▶ DIRECTIONS FOR THIS TASK
Please repeat exactly the lines below from the one containing "Image resolution: width=720, height=2576." down to the one containing "[Facebook] (31, 55)", both included, and nothing else.

▶ EXERCISE INPUT
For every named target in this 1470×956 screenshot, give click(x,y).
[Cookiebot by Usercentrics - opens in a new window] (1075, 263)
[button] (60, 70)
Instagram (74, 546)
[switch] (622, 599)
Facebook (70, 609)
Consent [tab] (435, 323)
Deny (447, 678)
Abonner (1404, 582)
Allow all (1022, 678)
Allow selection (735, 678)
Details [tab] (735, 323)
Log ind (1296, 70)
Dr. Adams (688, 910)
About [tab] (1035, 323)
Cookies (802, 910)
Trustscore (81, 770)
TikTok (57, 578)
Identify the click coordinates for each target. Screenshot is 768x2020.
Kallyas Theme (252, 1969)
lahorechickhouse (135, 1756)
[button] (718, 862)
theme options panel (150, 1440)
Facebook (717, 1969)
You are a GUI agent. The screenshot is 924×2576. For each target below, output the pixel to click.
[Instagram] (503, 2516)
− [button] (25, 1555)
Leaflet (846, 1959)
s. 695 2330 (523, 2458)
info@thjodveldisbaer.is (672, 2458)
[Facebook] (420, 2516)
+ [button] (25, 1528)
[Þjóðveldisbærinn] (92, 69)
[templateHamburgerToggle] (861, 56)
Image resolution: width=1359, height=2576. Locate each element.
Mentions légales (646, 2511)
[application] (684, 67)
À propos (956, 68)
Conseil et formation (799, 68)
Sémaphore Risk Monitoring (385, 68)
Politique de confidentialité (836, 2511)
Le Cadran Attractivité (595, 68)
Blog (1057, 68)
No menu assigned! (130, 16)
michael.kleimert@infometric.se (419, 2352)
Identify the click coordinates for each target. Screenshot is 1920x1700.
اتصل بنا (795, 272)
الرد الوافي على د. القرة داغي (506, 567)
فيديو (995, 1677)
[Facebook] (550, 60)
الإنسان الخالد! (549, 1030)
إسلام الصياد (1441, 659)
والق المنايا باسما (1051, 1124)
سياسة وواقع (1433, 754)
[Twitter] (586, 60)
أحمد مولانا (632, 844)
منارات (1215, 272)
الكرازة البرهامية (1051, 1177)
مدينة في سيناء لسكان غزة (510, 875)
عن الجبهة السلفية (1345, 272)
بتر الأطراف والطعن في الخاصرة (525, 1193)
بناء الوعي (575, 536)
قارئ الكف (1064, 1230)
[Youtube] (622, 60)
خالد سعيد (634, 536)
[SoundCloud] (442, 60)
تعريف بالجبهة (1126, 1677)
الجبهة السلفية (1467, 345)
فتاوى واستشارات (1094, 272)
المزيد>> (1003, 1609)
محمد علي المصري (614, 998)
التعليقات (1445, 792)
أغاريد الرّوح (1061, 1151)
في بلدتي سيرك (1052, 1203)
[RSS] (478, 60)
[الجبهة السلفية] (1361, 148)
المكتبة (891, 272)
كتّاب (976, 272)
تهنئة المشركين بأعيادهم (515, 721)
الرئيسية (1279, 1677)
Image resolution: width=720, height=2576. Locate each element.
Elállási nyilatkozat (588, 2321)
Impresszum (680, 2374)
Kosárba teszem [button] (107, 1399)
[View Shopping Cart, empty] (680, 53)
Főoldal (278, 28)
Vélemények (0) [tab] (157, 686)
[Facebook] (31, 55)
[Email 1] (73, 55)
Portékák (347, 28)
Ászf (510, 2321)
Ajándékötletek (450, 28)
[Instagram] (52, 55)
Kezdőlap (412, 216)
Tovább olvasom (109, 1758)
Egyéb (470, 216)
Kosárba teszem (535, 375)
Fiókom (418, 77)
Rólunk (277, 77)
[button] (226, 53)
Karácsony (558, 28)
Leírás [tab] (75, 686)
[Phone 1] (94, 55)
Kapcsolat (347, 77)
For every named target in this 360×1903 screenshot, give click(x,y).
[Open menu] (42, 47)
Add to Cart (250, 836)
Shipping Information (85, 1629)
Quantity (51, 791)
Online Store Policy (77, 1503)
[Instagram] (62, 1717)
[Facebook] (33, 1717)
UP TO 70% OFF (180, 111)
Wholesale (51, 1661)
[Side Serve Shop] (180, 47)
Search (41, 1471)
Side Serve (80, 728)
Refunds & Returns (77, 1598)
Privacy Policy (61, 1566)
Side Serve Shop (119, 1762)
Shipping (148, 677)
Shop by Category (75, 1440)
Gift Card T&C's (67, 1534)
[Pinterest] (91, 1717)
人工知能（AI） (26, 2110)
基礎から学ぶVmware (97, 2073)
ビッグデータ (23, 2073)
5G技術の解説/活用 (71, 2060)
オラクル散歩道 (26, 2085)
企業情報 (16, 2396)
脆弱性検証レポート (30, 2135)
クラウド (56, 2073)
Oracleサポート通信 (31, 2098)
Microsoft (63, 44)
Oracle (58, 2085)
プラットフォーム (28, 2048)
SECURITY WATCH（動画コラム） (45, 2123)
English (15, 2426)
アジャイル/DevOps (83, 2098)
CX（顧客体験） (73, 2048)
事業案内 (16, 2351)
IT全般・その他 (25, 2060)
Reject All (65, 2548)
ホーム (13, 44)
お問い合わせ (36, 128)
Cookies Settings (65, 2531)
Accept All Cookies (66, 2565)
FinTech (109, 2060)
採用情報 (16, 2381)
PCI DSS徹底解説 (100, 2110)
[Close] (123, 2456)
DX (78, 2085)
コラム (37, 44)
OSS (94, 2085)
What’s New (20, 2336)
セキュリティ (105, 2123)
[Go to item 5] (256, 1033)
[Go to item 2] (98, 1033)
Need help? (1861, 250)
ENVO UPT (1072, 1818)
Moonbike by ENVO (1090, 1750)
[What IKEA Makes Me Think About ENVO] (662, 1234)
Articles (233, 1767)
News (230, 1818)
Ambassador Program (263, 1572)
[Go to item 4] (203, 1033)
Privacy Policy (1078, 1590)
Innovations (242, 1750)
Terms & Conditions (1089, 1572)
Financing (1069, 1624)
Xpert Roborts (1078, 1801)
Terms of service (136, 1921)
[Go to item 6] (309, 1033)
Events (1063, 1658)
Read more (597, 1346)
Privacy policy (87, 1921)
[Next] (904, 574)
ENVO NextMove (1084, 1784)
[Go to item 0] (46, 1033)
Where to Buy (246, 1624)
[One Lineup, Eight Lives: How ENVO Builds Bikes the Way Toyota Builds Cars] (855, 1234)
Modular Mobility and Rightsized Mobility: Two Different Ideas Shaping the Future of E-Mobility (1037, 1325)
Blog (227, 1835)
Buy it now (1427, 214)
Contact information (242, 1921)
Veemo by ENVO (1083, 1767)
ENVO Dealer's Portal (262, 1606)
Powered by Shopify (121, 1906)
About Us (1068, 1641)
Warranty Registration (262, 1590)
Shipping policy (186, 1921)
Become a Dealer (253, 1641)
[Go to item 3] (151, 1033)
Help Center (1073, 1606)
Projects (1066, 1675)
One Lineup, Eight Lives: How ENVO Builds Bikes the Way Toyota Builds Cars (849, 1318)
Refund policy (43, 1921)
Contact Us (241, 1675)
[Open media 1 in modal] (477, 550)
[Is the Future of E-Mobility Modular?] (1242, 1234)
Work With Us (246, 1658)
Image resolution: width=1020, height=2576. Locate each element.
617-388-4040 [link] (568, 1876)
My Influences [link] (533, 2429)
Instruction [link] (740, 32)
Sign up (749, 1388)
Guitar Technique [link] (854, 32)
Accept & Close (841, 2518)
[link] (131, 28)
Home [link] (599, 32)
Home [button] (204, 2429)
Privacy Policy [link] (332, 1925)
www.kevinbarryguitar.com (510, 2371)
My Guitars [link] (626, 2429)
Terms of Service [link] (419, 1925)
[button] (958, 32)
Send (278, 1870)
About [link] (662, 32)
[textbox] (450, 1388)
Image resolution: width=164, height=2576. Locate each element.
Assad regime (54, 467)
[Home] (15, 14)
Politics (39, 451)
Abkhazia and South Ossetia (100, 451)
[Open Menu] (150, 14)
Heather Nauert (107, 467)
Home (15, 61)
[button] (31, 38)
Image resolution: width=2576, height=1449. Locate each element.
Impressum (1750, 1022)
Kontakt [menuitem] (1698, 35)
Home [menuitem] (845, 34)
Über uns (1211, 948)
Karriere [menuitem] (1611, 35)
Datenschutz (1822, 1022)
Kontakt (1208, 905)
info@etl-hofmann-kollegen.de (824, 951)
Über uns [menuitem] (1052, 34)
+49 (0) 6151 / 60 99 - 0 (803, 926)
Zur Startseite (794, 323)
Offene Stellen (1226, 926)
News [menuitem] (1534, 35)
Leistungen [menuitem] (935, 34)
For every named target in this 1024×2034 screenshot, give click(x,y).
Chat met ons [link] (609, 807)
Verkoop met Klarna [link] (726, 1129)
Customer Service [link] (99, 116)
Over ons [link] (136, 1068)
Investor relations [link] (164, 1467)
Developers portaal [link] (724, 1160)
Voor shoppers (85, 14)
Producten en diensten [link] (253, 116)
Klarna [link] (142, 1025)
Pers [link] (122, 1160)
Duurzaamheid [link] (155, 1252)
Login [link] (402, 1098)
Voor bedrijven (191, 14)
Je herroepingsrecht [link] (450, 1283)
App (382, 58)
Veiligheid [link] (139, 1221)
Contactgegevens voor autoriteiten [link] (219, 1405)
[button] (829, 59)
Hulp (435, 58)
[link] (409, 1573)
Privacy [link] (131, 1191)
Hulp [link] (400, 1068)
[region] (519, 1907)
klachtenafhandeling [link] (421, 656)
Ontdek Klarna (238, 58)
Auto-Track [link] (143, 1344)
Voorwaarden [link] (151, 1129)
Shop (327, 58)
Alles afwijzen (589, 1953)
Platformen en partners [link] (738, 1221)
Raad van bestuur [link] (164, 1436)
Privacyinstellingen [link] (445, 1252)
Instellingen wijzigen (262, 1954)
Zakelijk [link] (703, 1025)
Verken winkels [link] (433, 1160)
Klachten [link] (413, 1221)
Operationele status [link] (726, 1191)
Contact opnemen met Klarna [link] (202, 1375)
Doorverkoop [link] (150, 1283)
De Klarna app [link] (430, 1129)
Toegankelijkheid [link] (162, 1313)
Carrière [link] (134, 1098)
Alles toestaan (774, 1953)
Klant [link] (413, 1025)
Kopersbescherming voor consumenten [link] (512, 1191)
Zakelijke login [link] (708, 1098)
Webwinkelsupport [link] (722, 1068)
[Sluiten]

▶ SOLUTION TO THIS PROBLEM
Image resolution: width=720, height=2576. Locate each element.
Elállási nyilatkozat (588, 2321)
Impresszum (680, 2374)
Kosárba teszem [button] (107, 1399)
[View Shopping Cart, empty] (680, 53)
Főoldal (278, 28)
Vélemények (0) [tab] (157, 686)
[Facebook] (31, 55)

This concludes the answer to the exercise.